Believe me when i say that i truly enjoyed GMing this Rp and i feel as if it has definately helped me in growing immensely in that department. Each and every one of you is an amazing Rper and writer and i can shed a tear of happiness at the quality of posts that you have all put up time and time again, i only hope that my updates were of good enough quality for you all.

So sadly i must close the Hammer of Olympia. Yet this is not and will not be the end to the Apostle and the glorious Eighth Grand Company, they will most assuredly be heard from in the near future in one way or another. What i am going to do is reveal to you all what i had in store for you :victory: some of you had two ways that you could have gone so for those that do i will cover both angles of what could have possibly happened. Bare with me this will be long :laugh:]

The Eighth Grand Company: Ok so first im going to give a brief overview of why the Apostle had attacked this planet in the first place and what he was after. I dont know how many of you have read the Horus Heresy novel Legion about the Alpha Legion but in it was a weapon of chaos called a Black Cube. While it does not state that there were more of these weapons it does not also state that it was the only one, so i took the liberty of placing one beneath this massive fortress world. 

That was what the Apostle was after a weapon to end all weapons, one that would elevate his power above just about everyone else, even abaddon. For those of you who have not read my fluff on the Eighth the Apostle loathes Abaddon, quite literally hates him, and would only grudgingly take orders from him and then only if Perturabo had ordered him to do so. Anyways there was a Black Cube hidden under the planet, and the Imperium knew it, hence the heavy defences, the random warp generator in that was found in the bastion, the appearance of the grey knights and the fists also.

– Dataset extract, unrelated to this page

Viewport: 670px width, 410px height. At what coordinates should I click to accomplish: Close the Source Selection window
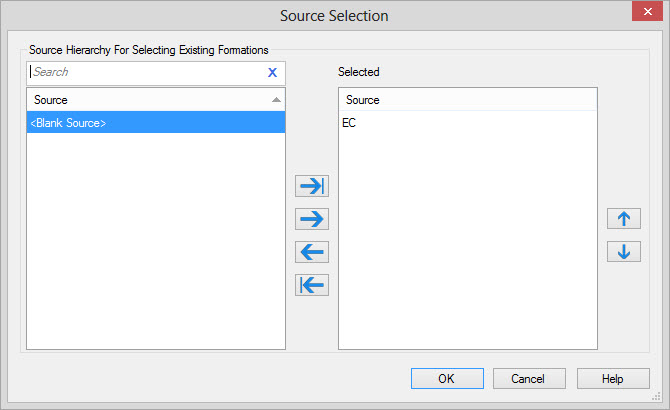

Now little did any of you that even though you were spread across the battlefield that your decisions would have a direct effect on the outcome of the other players. So im starting with Luminus lol

Luminus: So I dont know if you remember the strange sarcophogus that the Thousand Sons had brought and placed within the bastion, well you were directly connected to it. I assume you also know about Shamesu, the mighty dreadnought that is second in command of the Eighth, well he is also connected to it. Over the years the Apostle has acquired many friends in high places and was able to call in a favor of one of his Thousand Sons debtors. The purpose of the sarcophogus was to hold an untouched and unharmed Astartes body, yet it was without a soul and filled with Iron Warrior's geneseed. 

The Apostle had seen a vision of his oldest friend, Shamesu, dying in this battle which he would, and sought to find a way out for his ally. This was it, yet he knew that the Thousand Sons would enact some sort of trickery and Vilhelm was not keen on having his oldest comrade be a pawn of theirs. The words he had you speaking as each Thousand Son died was a spell that took their souls as power to break the enchantment that they had on the sarcophogus, therefore when Shamesu died and his soul entered that body it would be his and his alone. 

At the end of the siege, depending on how it ended, you would be offered a place within the Eighth.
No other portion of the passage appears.